What Smart Cities can Learn from the Luddites
|What would the Luddites do? |
(Click the picture for my presentation)
There's nothing like technology to stop people thinking straight. Just as the Daily Mail seems to find a new cure for cancer every few days, so technology-watchers love to predict amazing new futures for cities.
The 'smart city' epithet is particularly attractive right now. After all, you have to be stupid to be against anything that's smart. And the smart money is on smart cities: India has just announced it wants 100 of them. Big technology meets big property: what could go wrong?
Of course technology is wonderful. I'm unlikely to get a driverless car in the near future, but I'm old enough to know how much benefit has been derived from everything from LED lightbulbs to Skype, and to see why Soofas could be a great idea. But I'm also old enough to know that a slum where everyone has a smartphone is still a slum.

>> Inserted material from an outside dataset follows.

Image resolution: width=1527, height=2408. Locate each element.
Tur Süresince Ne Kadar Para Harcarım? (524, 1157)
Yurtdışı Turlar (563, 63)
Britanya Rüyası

I spoke at an event on smart cities for construction professionals last month, and returned to the same theme in a discussion with Richard Motley of Integreat Plus for Sheffield Live this week. For me, smart cities are less about the 'internet of things' and having sensors in your dustbin and much more about learning to ask smart questions about where we live and how we live there.
For me, those smart questions are no different to the questions it has always been smart to ask. What technology does is to introduce new tools.
So the smart question about leadership is how to make it more inclusive and participatory, more open and responsive. Social media is one way of opening up such conversations. But if the conversation doesn't shift the boundaries of who has access to land, property, influence and money, the benefit of the technology is marginal.
A lot of 'smart city' talk is about traffic. But the smart questions to ask are about how to manage traffic flows to reduce carbon emissions, improve air quality and create a healthier and more liveable environment, not just how to keep the cars moving so commuters get to work on time.
There's huge concern about broadband infrastructure too, and it's generally linked to discussion about creating the right climate for business investment. But the smart question is what kind of educational and enterprise-supporting infrastructure is needed to ensure that any investment benefits those who most struggle to do well in today's labour market.
In my presentation last month I talked about the Luddite response to new technology 200 years ago - which was to smash it up and threaten those who introduced it. Today 'Luddite' is a term of abuse for those who stand in the way of what's assumed to be progress.
But the Luddites, as Lord Byron pointed out at the time, had cause to be angry - even if their strategy was ill-conceived. They were defending their skills, their livelihoods and their communities, much like the coal miners in 1984-85. Industrial change, far from bringing innovation into their lives, was leaving them desperate and destitute.
Cities that are really smart will make sure technology widens opportunity and builds the skills, livelihoods and communities of the people who are most marginalised. They will focus on sustainable livelihoodsand build networks of mutual support. They will begin to address some of the issues that Rick Robinson sets out in his recent blog on using technology to create cities that are 'smart, open and fair'.
Can the interest groups and commercial sectors that currently dominate discussion of smart cities achieve that? And if not, who will be the defenders and builders of skills, livelihoods and communities?